The function that does the magic. I am going to add a bunch of comments on top of what is already there. If you want the original it is on GitHub.
// nextslicecap computes the next appropriate array length.
func nextslicecap(newLen, oldCap int) int {
// start by assuming the cap is big enough, test
// later to see if that is actually true
newcap := oldCap
// calculate what double the cap would be
doublecap := newcap + newcap
// if the new length is greater than double the cap
// we should just return that value. This is what would
// happen if you ran something like `append([]int{1}, []int{1,2,3})`
// nextslicecap would be called with (newLen = 4, oldCap = 1) so this
// function would return 4.
if newLen > doublecap {
return newLen
}
// if our oldCap is less than 256 we just want to return double. This means
// in our previous example (starting at 100), we would return 100, 200, 400
// and then fall into the for loop instead of returning double. We would
// calculate a cap of 400 because we are checking the oldCap in the if
// statement not the doublecap.
const threshold = 256
if oldCap < threshold {
// just keep doub
return doublecap
}
// now we switch t a 1.25x growth for anything with an oldCap greater than
// 256.
for {
// Transition from growing 2x for small slices
// to growing 1.25x for large slices. This formula
// gives a smooth-ish transition between the two.
newcap += (newcap + 3*threshold) >> 2
// We need to check `newcap >= newLen` and whether `newcap` overflowed.
// newLen is guaranteed to be larger than zero, hence
// when newcap overflows then `uint(newcap) > uint(newLen)`.
// This allows to check for both with the same comparison.
if uint(newcap) >= uint(newLen) {
break
}
// Paul Here: For some more context when they say overflow, they
// mean integer overflow.

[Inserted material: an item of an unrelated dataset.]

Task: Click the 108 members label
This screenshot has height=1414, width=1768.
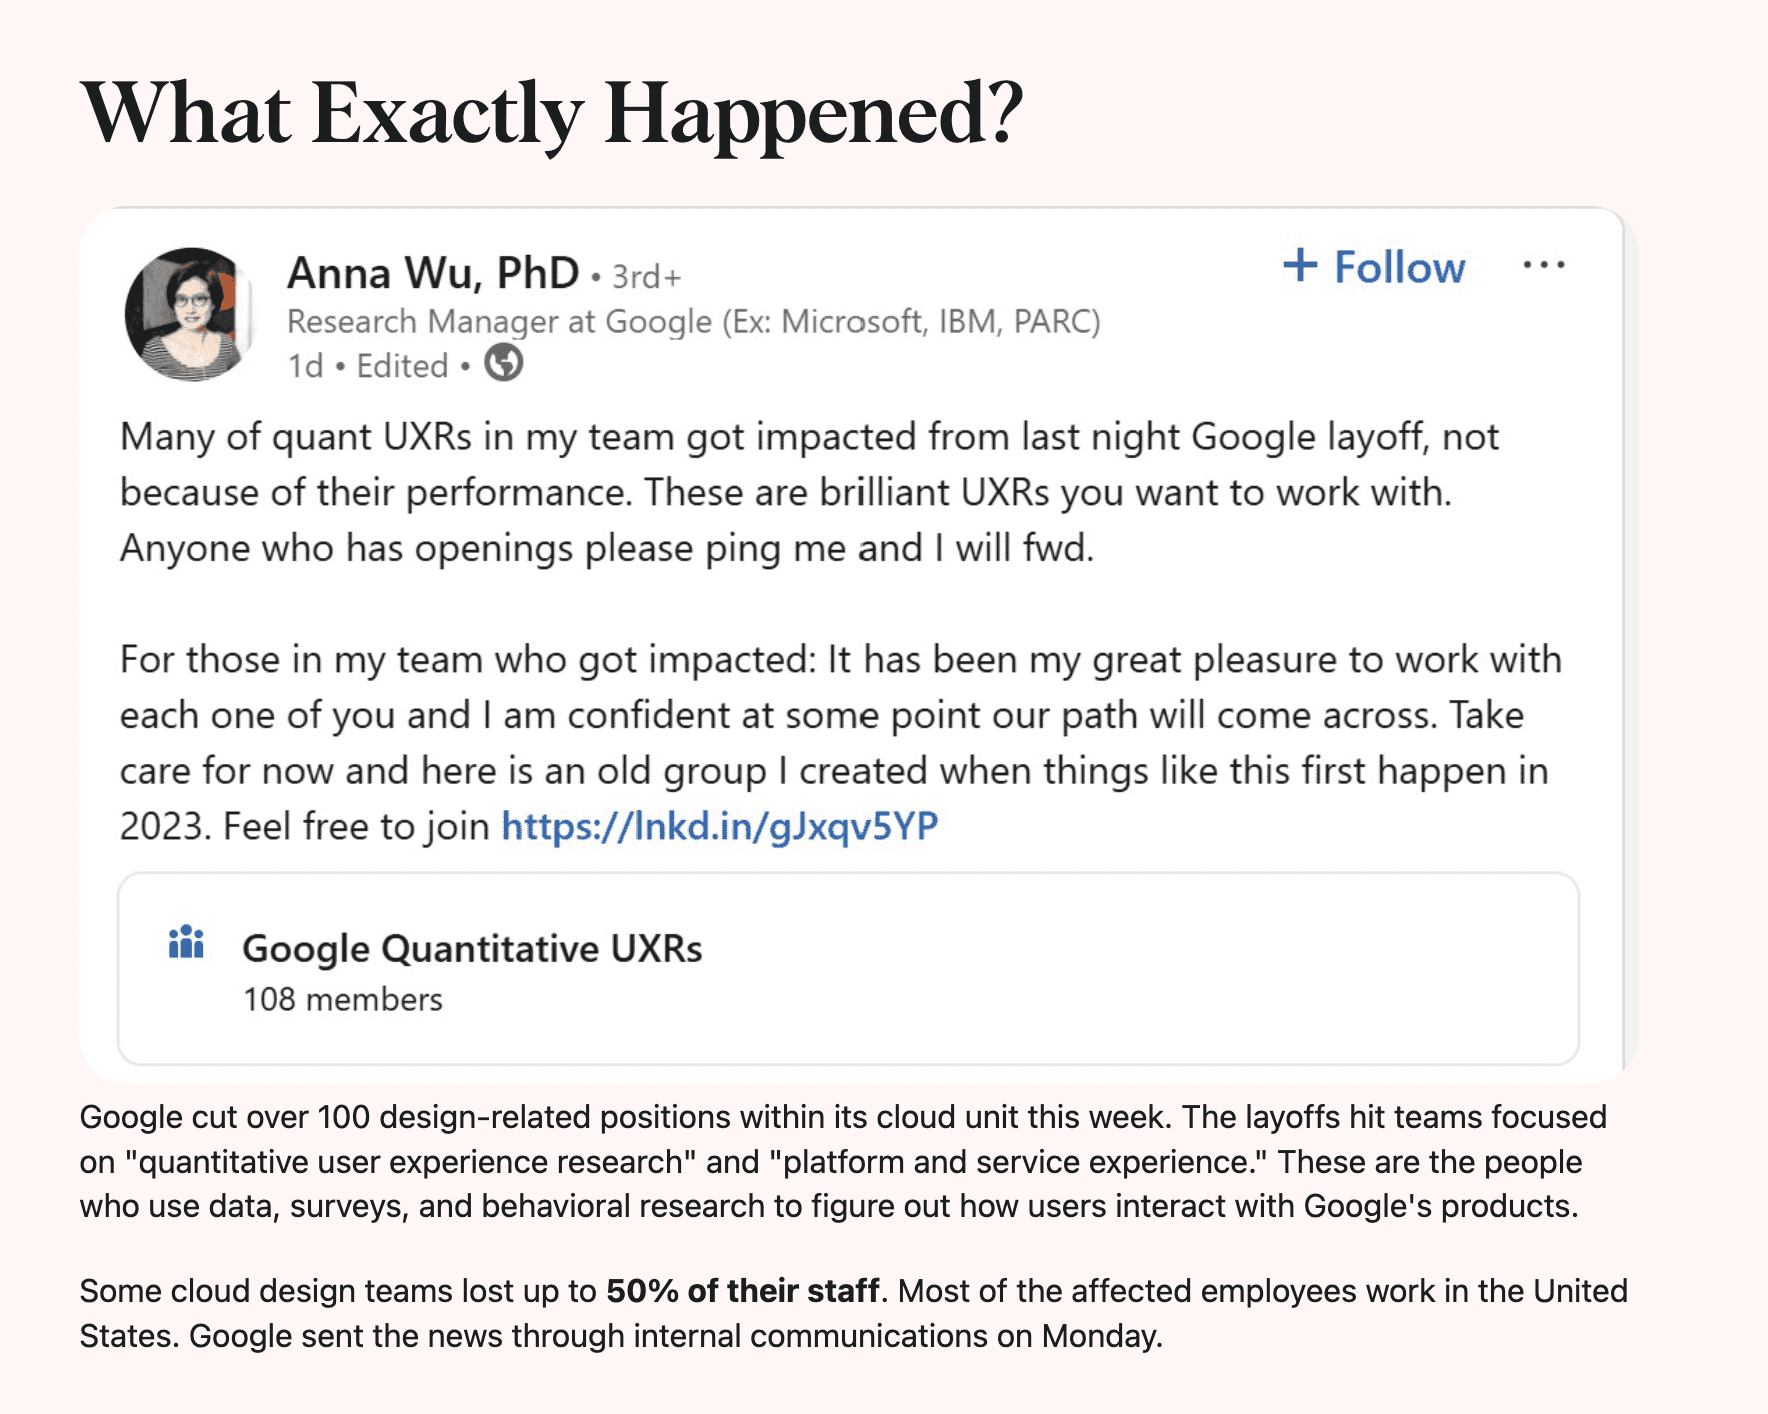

Say you have an array that is nearly larger than
// an int32 on a 32 bit machine. When you multiply that by 1.25 it could
// overflow.
// because newcap and old cap are ints, when you cast them into uints
// they will maintain the same value if they are positive. However if
// they are negative they will get a bigger number. One that isn't a valid
// int, but the condition will work.
// https://go.dev/play/p/c6xjvE-sFlb
}
// Set newcap to the requested cap when
// the newcap calculation overflowed.
if newcap <= 0 {
return newLen
}
return newcap
}
Knowing all this, the subtle differences in our maths and doubling likely lead to a difference in performance over time. I’m sure someone could write their thesis on what is going on here, but I am trying to get this blog done in a single morning. :)
Conclusion
Does any of this matter? Not really. I usually prefer to create nil slices since they look prettier. Performance isn’t a problem until it’s a problem. However, if you have a good guess on size within a hot path, it is a decent step to take to potentially speed things up. If you take anything away from this blog post it should be even when you understand how something works, subtleties can cause big swings in performance. So benchmark your particular thing and follow the numbers.